The point is if you were to ask people how the UK educational system was doing I doubt 1 in 100 would place us in the top ten in these areas.

The point is the data flatly contradicts the urban myth of the UK having a poor educational system.
\\\\\Won't you join me in congratulating teachers and pupils over the country in this great achievement? \\\

Jake.....a simple answer to my simple question.

Do you think that falling from 6th to 9th in 6 years in your league table is cause for congratulations?

Yes or No?
Having worked as a teacher in China, I completely agree with Mosaic.

Asian countries may be statistically better, but that's because they frequently cut out weaker kids. Or, in the case of China, sometimes they'll even just give everyone a pass regardless of ability because it looks better for them, or because the government doesn't like the idea that their *amazing* schools aren't doing perfectly. One college hired a friend of mine as an examiner, and effectively disallowed anyone receiving a mark that wasn't a pass. Plenty of kids with really substandard English thus walked out of that course with a passing grade in it, and it's my understanding that that's fairly common.
Admirable as these results are, in their context they are utterly meaningless.

England has a higher literacy rate than (insert any country here) - and?

That only means anything if a parent has a choice to send their child to another country with a higher scoring education system. If not, and it is 'not', then the measurement is irrelavent.

i recall years ago when the police came to interview us about our house burglary (we live in Staffordshire) - I asked the officer if our burglary could be investigated by the Decon and Cornwall police, because their clear-up rate for burglaires is statistically higher. The officer smiled, as did I - and we got on with the situation is it is presented to us.

D & C may clear up burglaries more successfully, but what use is that information to me? Is it supposed to inspire our police to 'do better'?

Nonsense, and shame on any government for wasiting money in this futile exercise.

There is only one place for 'targets' and that's on a rifle range!
New Zealand, andy, for one.

My conclusion is "could do better" - and my question is what are we doing to identify best practice as well as the development and sourcing of the best teachers we can secure.

One aspect that they do not measure is "intellect" in terms of developing thought and idea development. This the Far East would not score well at. I may have recounted before that I was privileged to sit on one of the Hong's scholarship panels as an independent judge, an equivalent of a Fulbright or Rhodes scholarship to Oxford or Cambridge and an incredibly generous support given.

25 prospectives were interviewed initially, all with perfect A grades, and we struggled to find three or four for final interviews - crammed with knowledge, yes, could they use it, a resounding no. And when you award such a scholarship you are looking for independence of thinking and outstanding leadership potential on idea development, not some run-of-the-mill candidate...... This is often a common complaint of schools in Hong Kong, Singapore, etc and I hope that we do not go that way.

> [TO BE DONE]:
In the source text above, how many prospective candidates were first interviewed for the scholarship the writer helped judge?

> [DATA SHOWN]:
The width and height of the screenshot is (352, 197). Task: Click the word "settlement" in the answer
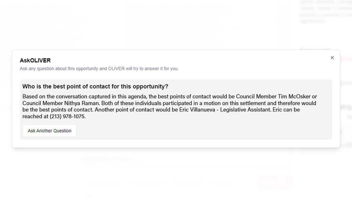[x=252, y=103]
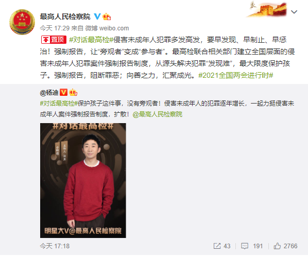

> [SOLUTION FOR THIS TASK]:
25, all with perfect A grades.